Asked April 8, 2017, 9:23 AM EDT

How early can I did and divide daylillies, bleeding heart, and euchera? Can I divide large spirea shrub? Do I cut it down to ground first?

Sherburne County Minnesota dividing perennials horticulture

1 Response

If the soil isn't too wet, this is a good time to divide most perennials, but it's best to divide some in late summer or fall. Following is a list of commonly grown perennials and the best time to divide them:

Daylilies--spring or immediately after flowering
Bleeding heart--spring
Heuchera--spring or fall

You might be able to divide the spirea by digging up the root ball and chopping it into suitable sized pieces. Each piece should have healthy roots attached to viable stems. Cut the stems back somewhat before digging and replanting.

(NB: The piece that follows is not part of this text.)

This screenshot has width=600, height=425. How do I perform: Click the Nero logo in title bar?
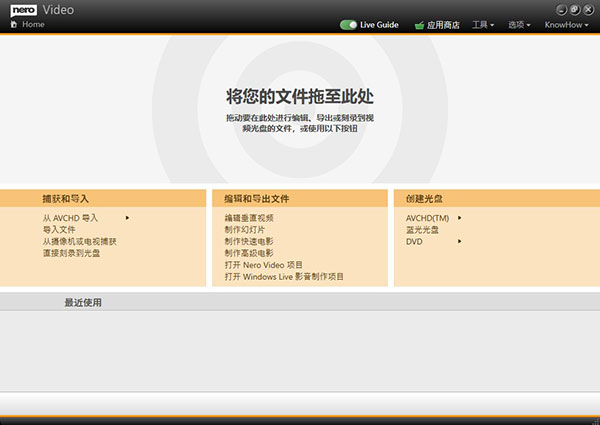coord(21,8)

For more certain positive results, follow the propagation methods recommended in this North Dakota State University bulletin:

"Japanese spiraea reproduces aggressively in the wild. A single plant can produce hundreds of seeds that remain viable and persist in the soil for many years. Typically the seeds are dispersed by water and deposited along stream banks. They also are distributed in fill dirt. In cultivation, sucker division or softwood cuttings rooted under mist in a warm place during the summer usually propagate Japanese Spiraea. Hardwood cuttings can be rooted outdoors in the fall. Pegging down a branch in the spring, and potting it up in the fall also may layer this plant. Spiraeas are easy to transplant. Fall is the best time to divide plants, but spring and fall are both good for setting out new ones."